The high court noted that in section 3(1)(a) of the Muslim Women (Protection of Rights on Divorce) Act (MWPA) 1986, the word “remarry” is missing. As per the Act, divorced Muslim women are entitled to a reasonable and fair provision and maintenance from their former husbands.
“In other words, the Act seeks to prevent the destitution of Muslim women and ensure their right to lead a normal life even after divorce. Hence the legislative intent of the Act is clear. It is to protect ‘all’ divorced Muslim Women and safeguard their rights,” observed Justice Rajesh Patil on January 2.
“The protection referred to in the MWPA is unconditional. Nowhere does the said Act intend to limit the protection that is due to the former-wife on the grounds of the remarriage of the former-wife.”
The judge opined that the essence of the Act is that a divorced woman is entitled to a reasonable and fair provision and maintenance regardless of her remarriage. “The fact of divorce between the husband and wife is in itself sufficient for the wife to claim maintenance under section 3 (1) (a),” the judge underlined.
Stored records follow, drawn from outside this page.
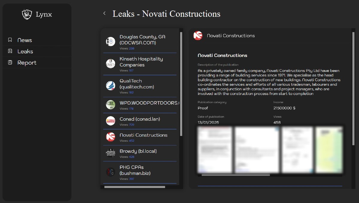Click the Woodport Doors circular logo
Viewport: 359px width, 203px height.
tap(110, 105)
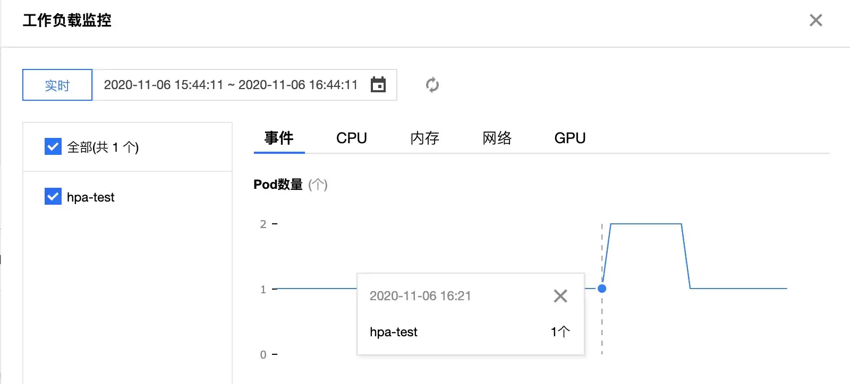This screenshot has height=384, width=850.
Task: Click the blue data point on chart
Action: coord(602,289)
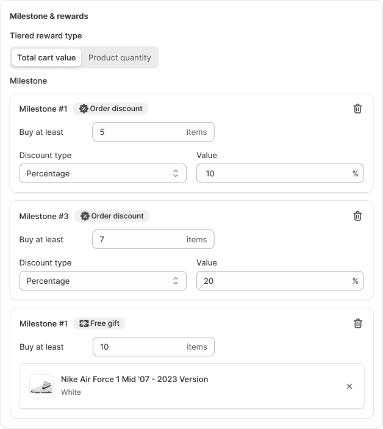Expand Milestone #3 Discount type dropdown
This screenshot has height=429, width=383.
[x=102, y=281]
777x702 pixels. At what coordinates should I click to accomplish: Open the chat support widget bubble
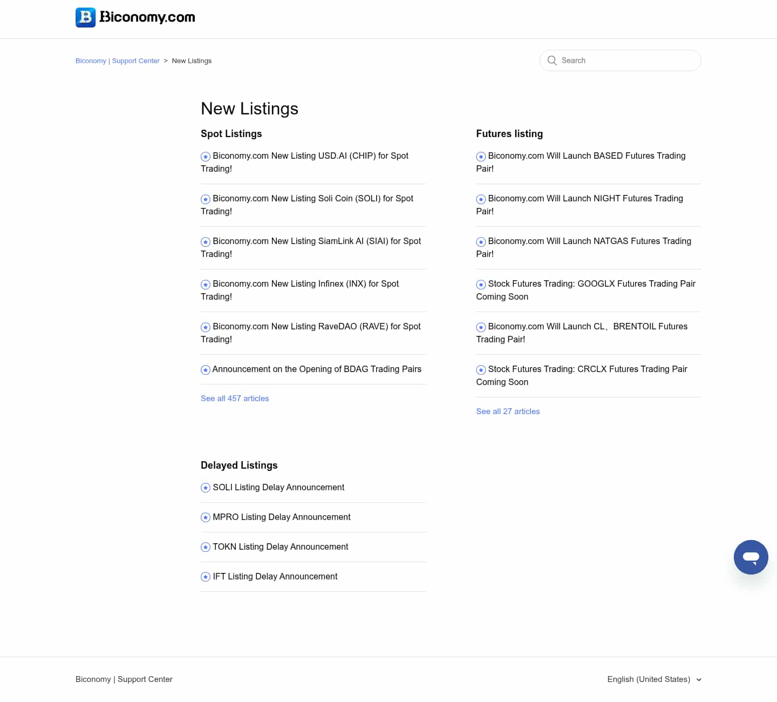click(x=751, y=557)
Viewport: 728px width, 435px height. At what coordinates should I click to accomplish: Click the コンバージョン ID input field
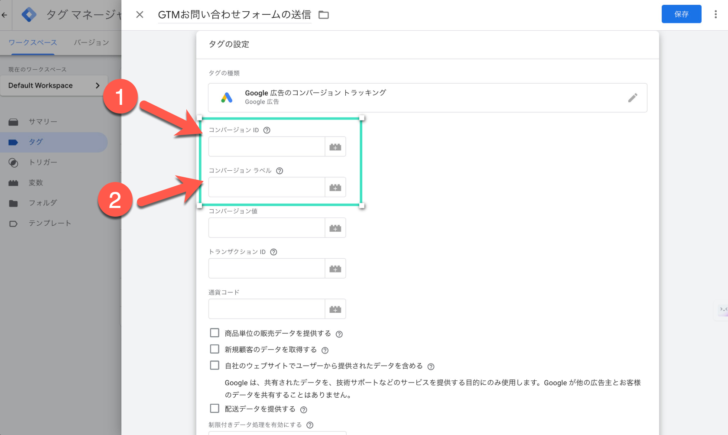pos(267,147)
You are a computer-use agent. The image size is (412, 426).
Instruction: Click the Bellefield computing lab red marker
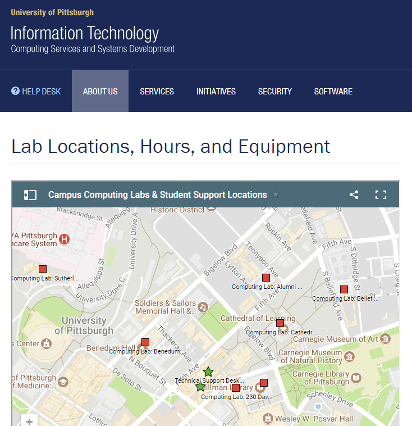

Women can claim maintenance on date of divorce: Court
Such entitlement of a reasonable and fair provision and maintenance is crystallised on the date of divorce and the right to a reasonable and fair provision and maintenance is not hampered by the former-wife’s remarriage, it added.
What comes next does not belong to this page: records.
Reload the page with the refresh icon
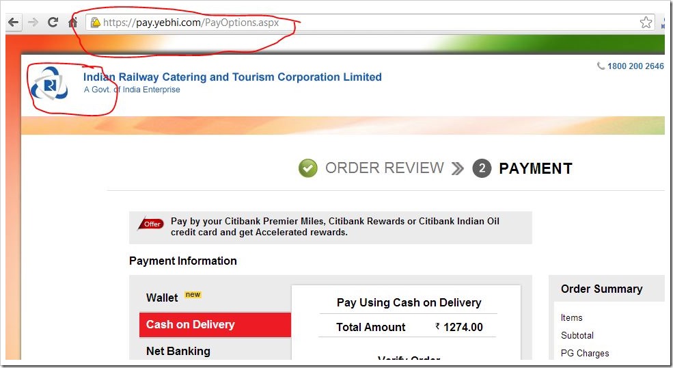This screenshot has width=673, height=368. pyautogui.click(x=53, y=23)
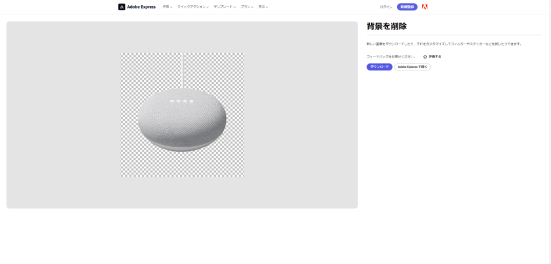The width and height of the screenshot is (551, 264).
Task: Click the speaker's cable in the preview
Action: [x=183, y=70]
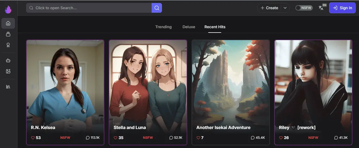Screen dimensions: 359x148
Task: Select the Recent Hits tab
Action: point(215,27)
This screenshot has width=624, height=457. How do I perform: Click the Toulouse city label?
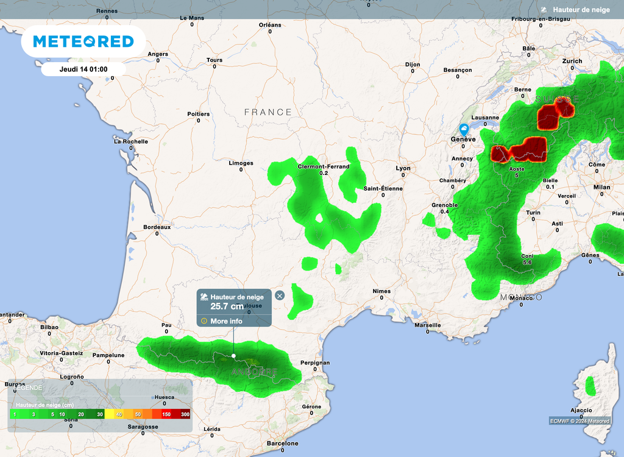[x=250, y=305]
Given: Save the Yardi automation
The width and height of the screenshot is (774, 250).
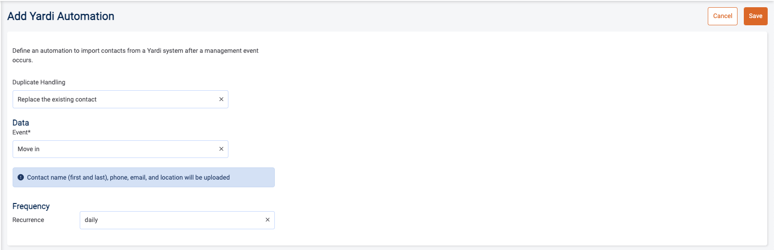Looking at the screenshot, I should pyautogui.click(x=756, y=16).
The HC dismissed the petition filed by a woman’s former husband challenging the orders of a magistrate court and sessions court which directed him payment of ₹9 lakh as one time alimony and ₹3,000 per month as maintenance for their daughter.
The man, a resident of Chiplun, divorced his wife by a registered post on April 5, 2008. The couple married in 2005 and had a daughter the following year. Soon thereafter he went to Saudi Arabia for better earnings. He claimed that in June 2007, his wife shifted back to his parents house with their daughter. She then filed an application for maintenance for herself and daughter under the MWPA.
The magistrate court directed him to pay her ₹4.32 lakh. On his appeal, the sessions court enhanced the amount to ₹9 lakh in 2017. He challenged this before the HC contending that since his wife remarried in the interim, he was not liable to pay any maintenance.
Disagreeing, the HC said that if such an argument was accepted and the husband is absolved of his duty on his ex-wife’s remarriage, then the husband would deliberately wait for his former wife to get remarried. “Such a condition is unfair and unacceptable and will frustrate the very essence of the said (MWPA) Act,” Justice Patil opined.